Project No. 13527-002
Final April 2023

Sargent Si Lundy

Coal-Fired SCR Cost Development Methodology
Purpose of IPM Model

Cost algorithms in the IPM model are based primarily on a statistical evaluation of cost data
available from various industry publications, and do not take into consideration site-specific cost
issues. The primary purpose of the IPM cost modules is to provide generic order-of-magnitude
costs for various air quality control technologies that can be applied to the electric power
generating industry on a system-wide basis, not on an individual unit basis. By necessity, the cost
algorithms were designed to require minimal site-specific information. The IPM cost equations
can provide order-of-magnitude capital costs for various air quality control systems based only on
a limited number of inputs such as unit size, gross heat rate, inlet NOx level, fuel sulfur level, %
removal efficiency, fuel type, and a subjective retrofit factor. The outputs from these equations
represent the "average" costs associated with the "average" project scope for the subset of data
utilized in preparing the equations. The IPM cost equations do not account for site-specific
factors that can significantly impact costs, such as flue gas volume, temperature and do not
address regional labor productivity, local workforce characteristics, local unemployment and labor
availability, project complexity, local climate, and working conditions. Finally, the indirect capital
costs included in the IPM cost equations do not account for all project-related indirect costs a
facility would incur to install a retrofit control such as project contingency.

Establishment of Cost Basis

The 2004 to 2006 industry cost estimates for SCR units from the "Analysis of MOG and Ladco's
FGD and SCR Capacity and Cost Assumptions in the Evaluation of Proposed EGU 1 and EGU 2
Emission Controls" prepared for Midwest Ozone Group (MOG) were used by Sargent & Lundy
LLC (S&L) to develop the SCR cost model. In addition, S&L included data from "Current Capital
Cost and Cost-effectiveness of Power Plant Emissions Control Technologies" prepared by J. E.
Cichanowicz for the Utility Air Regulatory Group (UARG) in 2010 and 2013. The published data
was significantly augmented by the S&L in-house database of recent SCR projects. The current
industry trend is to retrofit high-dust hot-side SCRs. The cold-side tail-end SCRs encompass a
small minority of units and as such were not considered in this evaluation.

Saved data entries:
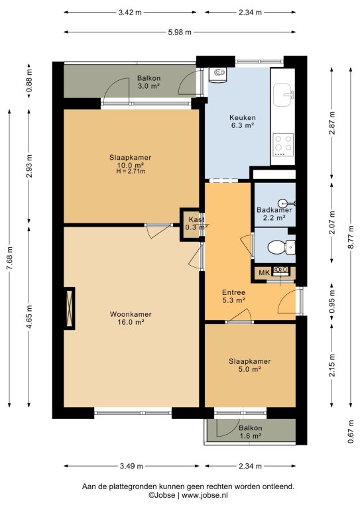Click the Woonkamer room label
tap(131, 314)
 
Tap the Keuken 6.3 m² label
tap(242, 121)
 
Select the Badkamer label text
tap(274, 209)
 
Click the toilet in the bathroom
tap(281, 247)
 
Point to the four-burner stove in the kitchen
tap(283, 144)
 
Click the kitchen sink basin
tap(283, 95)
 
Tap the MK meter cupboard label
tap(264, 272)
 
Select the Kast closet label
tap(196, 219)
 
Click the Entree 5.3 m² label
tap(233, 296)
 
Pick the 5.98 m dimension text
tap(180, 32)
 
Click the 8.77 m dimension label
tap(350, 237)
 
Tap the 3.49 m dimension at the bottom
tap(131, 466)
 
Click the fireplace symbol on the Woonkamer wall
tap(69, 308)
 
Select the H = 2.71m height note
tap(131, 172)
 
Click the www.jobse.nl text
tap(205, 495)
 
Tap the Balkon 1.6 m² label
tap(251, 431)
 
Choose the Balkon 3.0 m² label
tap(149, 82)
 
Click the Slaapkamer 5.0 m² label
tap(250, 365)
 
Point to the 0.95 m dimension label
tap(331, 301)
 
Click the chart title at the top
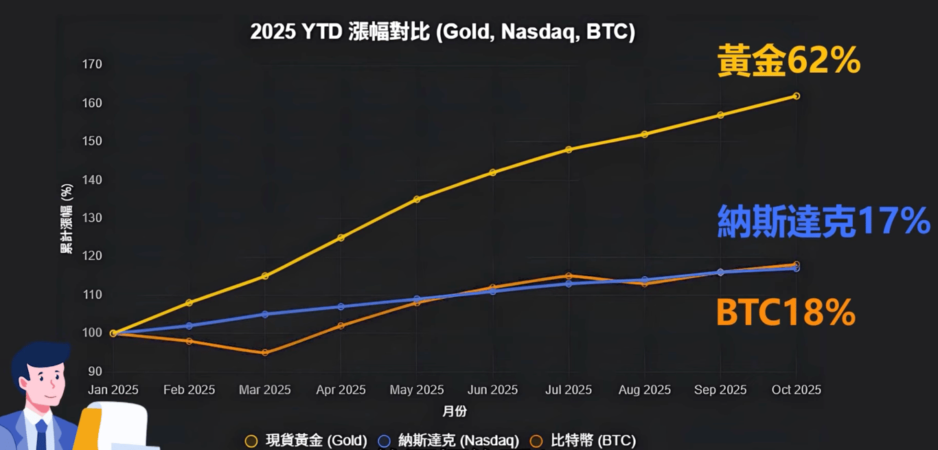pos(442,32)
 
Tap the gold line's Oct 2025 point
pos(796,96)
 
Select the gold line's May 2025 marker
pos(417,199)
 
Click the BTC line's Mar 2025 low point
pos(265,352)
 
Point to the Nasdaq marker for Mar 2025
pos(265,314)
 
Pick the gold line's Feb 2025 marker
pos(190,302)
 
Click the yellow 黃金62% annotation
pos(789,61)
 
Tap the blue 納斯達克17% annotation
pos(823,221)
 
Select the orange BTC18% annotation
pos(786,313)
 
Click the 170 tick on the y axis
pos(91,65)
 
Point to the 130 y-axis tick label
pos(91,218)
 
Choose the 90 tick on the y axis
pos(94,372)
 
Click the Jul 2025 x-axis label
pos(568,390)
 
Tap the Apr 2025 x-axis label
pos(341,390)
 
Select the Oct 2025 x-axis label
pos(796,390)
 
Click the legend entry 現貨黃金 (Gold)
pos(307,440)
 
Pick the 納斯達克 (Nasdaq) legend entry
pos(449,440)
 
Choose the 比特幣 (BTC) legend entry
pos(584,440)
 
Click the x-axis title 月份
pos(455,412)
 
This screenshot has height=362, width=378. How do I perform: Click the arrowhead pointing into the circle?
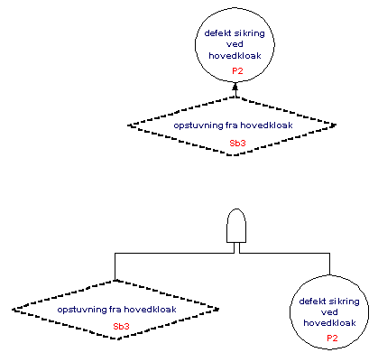(x=235, y=86)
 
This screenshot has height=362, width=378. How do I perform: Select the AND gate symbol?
(x=236, y=226)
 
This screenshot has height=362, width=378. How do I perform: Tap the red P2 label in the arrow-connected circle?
(x=237, y=71)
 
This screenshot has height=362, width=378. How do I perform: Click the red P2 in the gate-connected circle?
(x=332, y=339)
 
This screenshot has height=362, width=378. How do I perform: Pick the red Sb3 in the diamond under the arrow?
(x=237, y=144)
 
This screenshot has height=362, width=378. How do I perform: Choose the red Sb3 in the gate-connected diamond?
(x=121, y=327)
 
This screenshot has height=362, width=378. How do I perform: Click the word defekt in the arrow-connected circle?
(x=217, y=33)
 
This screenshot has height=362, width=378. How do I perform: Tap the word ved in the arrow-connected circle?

__STATED PROBLEM A__
Return everything in the SCR cost methodology text from "Establishment of Cost" down to "in this evaluation.", word for word.
__STATED PROBLEM B__
Resume the SCR cost methodology text, starting right after its final sentence.
The entries stand apart from the SCR cost methodology text and have no connection to it.

__FINAL RESULT A__
Establishment of Cost Basis

The 2004 to 2006 industry cost estimates for SCR units from the "Analysis of MOG and Ladco's
FGD and SCR Capacity and Cost Assumptions in the Evaluation of Proposed EGU 1 and EGU 2
Emission Controls" prepared for Midwest Ozone Group (MOG) were used by Sargent & Lundy
LLC (S&L) to develop the SCR cost model. In addition, S&L included data from "Current Capital
Cost and Cost-effectiveness of Power Plant Emissions Control Technologies" prepared by J. E.
Cichanowicz for the Utility Air Regulatory Group (UARG) in 2010 and 2013. The published data
was significantly augmented by the S&L in-house database of recent SCR projects. The current
industry trend is to retrofit high-dust hot-side SCRs. The cold-side tail-end SCRs encompass a
small minority of units and as such were not considered in this evaluation.

__FINAL RESULT B__
The data was converted to 2021 dollars based on an escalation factor of 2.5% based on the
industry trends over the last ten years (2010 - 2020) excluding the current market conditions1.
Finally, the cost estimation tool was benchmarked against recent SCR projects to confirm the
applicability to the current market conditions.

The available data was analyzed in detail regarding project specifics such as coal type, NOx
reduction efficiency and air pre-heater requirements. The data was refined by fitting each data
set with a least squares curve to obtain an average $/kW project cost as a function of unit size.
The data set was then collectively used to generate an average least-squares curve fit. Based on
the recently acquired data, it appears the overall capital cost has increased by approximately
17% over the costs developed for 2016. Analysis for the data indicates that these units had a high
degree of retrofit difficulty, high elevation, or low-quality fuel.

The costs for retrofitting a plant smaller than 100 MW increase rapidly due to the economy of
size. The older units which comprise a large proportion of the plants in this range generally have
more compact sites with very short flue gas ducts running from the boiler house to the chimney.
Because of the limited space, the SCR reactor and new duct work can be expensive to design
and install. Additionally, the plants might not have enough margins in the fans to overcome the
pressure drop due to the duct work configuration and SCR reactor and therefore new fans may
be required.

^ To escalate prices from Jan 2021 to July 2022 costs, an escalation factor of 19.5% should be used, based on the Handy Whitman steam production plant
index.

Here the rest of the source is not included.